Stock Market Trading Terms Language

Those new to the business of stock trading often encounter terms foreign to them. However, these terms are a standard aspect of the business, and you should understand their meaning. When you communicate with brokers, speak to other traders or read and listen to financial news media, these words arise frequently. A solid understanding of the vocabulary of the stock market industry may help you trade more effectively.

  1. Order Types

    • The different types of stock market orders often are confusing to new traders. But it is essential to your trading that you understand the three main order mechanisms in the market. If you intend to buy or sell a stock with a guarantee of filling your order immediately, you place a "market order." Your order executes at the best available price. To restrict the price of your order's transaction, you place a "limit order." This prevents you from buying stock at a higher price than you intend, but it does not guarantee a fill. As a result, you may not get your stock at all. After you own a stock, it is common to place a "stop order." This order sits dormant until prices fall to its level, at which point it is automatically triggered to exit your position. Traders often call this a "protective stop," because it stops your losses by liquidating the stock holding.

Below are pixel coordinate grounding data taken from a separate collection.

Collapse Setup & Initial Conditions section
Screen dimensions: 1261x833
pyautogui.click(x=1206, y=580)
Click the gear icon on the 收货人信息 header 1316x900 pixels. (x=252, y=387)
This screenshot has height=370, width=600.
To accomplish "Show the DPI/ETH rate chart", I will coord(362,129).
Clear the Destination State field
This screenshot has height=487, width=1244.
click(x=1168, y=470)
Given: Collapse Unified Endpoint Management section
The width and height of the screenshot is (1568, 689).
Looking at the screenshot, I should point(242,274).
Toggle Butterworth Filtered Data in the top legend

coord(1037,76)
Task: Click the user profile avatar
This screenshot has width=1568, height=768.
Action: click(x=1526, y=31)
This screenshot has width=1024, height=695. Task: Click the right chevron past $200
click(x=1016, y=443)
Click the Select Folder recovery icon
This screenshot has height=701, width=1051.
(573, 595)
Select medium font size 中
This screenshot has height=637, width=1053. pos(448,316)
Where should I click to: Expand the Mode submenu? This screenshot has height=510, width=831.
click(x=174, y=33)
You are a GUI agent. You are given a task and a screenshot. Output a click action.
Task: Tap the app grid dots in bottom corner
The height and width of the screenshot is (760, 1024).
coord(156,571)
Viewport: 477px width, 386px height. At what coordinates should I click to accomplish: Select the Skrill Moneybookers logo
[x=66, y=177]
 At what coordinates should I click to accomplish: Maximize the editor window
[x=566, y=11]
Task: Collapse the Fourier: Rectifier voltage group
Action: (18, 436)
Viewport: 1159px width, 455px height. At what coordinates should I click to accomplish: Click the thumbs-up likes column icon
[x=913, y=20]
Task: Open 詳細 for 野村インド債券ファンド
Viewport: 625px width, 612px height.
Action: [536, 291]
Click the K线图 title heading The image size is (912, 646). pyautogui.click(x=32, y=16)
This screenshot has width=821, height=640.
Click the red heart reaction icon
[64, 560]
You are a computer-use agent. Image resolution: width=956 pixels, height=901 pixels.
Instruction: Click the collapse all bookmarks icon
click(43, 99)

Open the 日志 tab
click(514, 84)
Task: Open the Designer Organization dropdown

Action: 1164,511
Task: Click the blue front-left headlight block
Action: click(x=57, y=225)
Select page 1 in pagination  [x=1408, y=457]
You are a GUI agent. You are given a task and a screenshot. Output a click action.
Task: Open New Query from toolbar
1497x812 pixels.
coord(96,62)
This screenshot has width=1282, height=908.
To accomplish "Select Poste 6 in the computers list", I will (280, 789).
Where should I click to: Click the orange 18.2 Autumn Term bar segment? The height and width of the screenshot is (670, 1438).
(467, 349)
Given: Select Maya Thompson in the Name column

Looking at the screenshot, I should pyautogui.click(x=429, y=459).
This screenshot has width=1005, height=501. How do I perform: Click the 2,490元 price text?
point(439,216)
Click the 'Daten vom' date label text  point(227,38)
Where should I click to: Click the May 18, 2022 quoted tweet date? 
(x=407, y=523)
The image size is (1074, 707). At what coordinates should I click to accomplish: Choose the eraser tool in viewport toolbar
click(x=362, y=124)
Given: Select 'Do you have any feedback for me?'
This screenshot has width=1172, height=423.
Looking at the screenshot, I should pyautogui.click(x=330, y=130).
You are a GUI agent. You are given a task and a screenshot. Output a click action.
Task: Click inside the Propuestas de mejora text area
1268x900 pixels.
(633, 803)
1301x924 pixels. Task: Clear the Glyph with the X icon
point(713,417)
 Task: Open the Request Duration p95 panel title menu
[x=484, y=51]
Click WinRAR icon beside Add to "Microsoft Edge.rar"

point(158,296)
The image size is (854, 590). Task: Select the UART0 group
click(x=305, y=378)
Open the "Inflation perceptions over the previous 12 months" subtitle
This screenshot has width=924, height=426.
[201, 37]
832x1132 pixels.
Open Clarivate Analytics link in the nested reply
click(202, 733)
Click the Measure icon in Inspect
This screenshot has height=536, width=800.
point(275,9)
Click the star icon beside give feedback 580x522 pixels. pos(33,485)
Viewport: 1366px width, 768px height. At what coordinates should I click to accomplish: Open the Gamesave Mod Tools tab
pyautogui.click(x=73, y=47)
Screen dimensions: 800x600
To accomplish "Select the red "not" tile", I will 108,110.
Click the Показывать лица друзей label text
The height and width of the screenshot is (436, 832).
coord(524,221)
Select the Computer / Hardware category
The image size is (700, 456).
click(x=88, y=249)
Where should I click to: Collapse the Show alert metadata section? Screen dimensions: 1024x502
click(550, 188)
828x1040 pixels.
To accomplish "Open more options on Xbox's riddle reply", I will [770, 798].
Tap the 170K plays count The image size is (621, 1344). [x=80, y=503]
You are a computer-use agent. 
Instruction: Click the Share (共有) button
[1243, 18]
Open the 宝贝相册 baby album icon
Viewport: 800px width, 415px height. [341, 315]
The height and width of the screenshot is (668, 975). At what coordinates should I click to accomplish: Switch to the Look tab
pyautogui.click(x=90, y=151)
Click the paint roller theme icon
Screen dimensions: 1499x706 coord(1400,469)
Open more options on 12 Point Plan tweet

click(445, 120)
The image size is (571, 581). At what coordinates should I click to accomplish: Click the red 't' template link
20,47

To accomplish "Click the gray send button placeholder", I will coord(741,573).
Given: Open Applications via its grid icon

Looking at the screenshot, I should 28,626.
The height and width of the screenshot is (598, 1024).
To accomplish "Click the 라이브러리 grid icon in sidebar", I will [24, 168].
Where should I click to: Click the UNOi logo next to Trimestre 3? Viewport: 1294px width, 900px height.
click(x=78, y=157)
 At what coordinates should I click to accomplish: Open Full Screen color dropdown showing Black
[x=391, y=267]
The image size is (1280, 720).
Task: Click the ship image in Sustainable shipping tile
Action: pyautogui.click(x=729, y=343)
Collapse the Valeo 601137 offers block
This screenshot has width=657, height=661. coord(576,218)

    Support and Resistance

    • Analyzing stock charts, called "technical analysis," is at the core of stock trading. Few traders enter a stock position without careful scrutiny of past price action on a chart. Two of the most common terms that traders use when looking at charts are "support" and "resistance." These appear clearly on a chart. Support is a specific price point above which stocks have historically had trouble moving. You will see numerous peaks on the chart at that level. Resistance is the opposite; it is a floor to price action from which stocks have historically bounced up. Traders often buy at resistance levels and sell at support levels, but the strategies can become much more complex than this.

    Moving Average

    • A moving average is a "technical indicator" that you superimpose on a price chart. Indicators analyze past price action using formulas that can be quite complex. Traders consider the graphs that depict the results of these formulas when making trading decisions. There are hundreds of common indicators, but the moving average is the simplest and most well-known. A moving average simply averages the closing prices of the past several bars on a chart and plots that average as a point. Each new bar recalculates this average, and then these points are connected with a line. It reduces volatility to a simple signal that moves up when prices are gradually moving higher. Moving average trading strategies are innumerable, and nearly all traders look at them.

    Trends

    • Professional traders never lose sight of a "trend." You can identify a trend in different ways. If you can draw a straight positively-sloped line connecting all the low points on a chart, then the stock is said to be in an up trend. If you can draw a negatively-sloped line connecting the high points, the stock is down trending. Also mentioned often is the phrase "higher highs and higher lows." This refers to one of the first trend analysis techniques called "Dow Theory." If each high is higher than the previous high, and the lows of each high are higher than the previous lows, this is the most basic definition of a trend. Trends tend to continue indefinitely, and they often indicate a good opportunity to buy.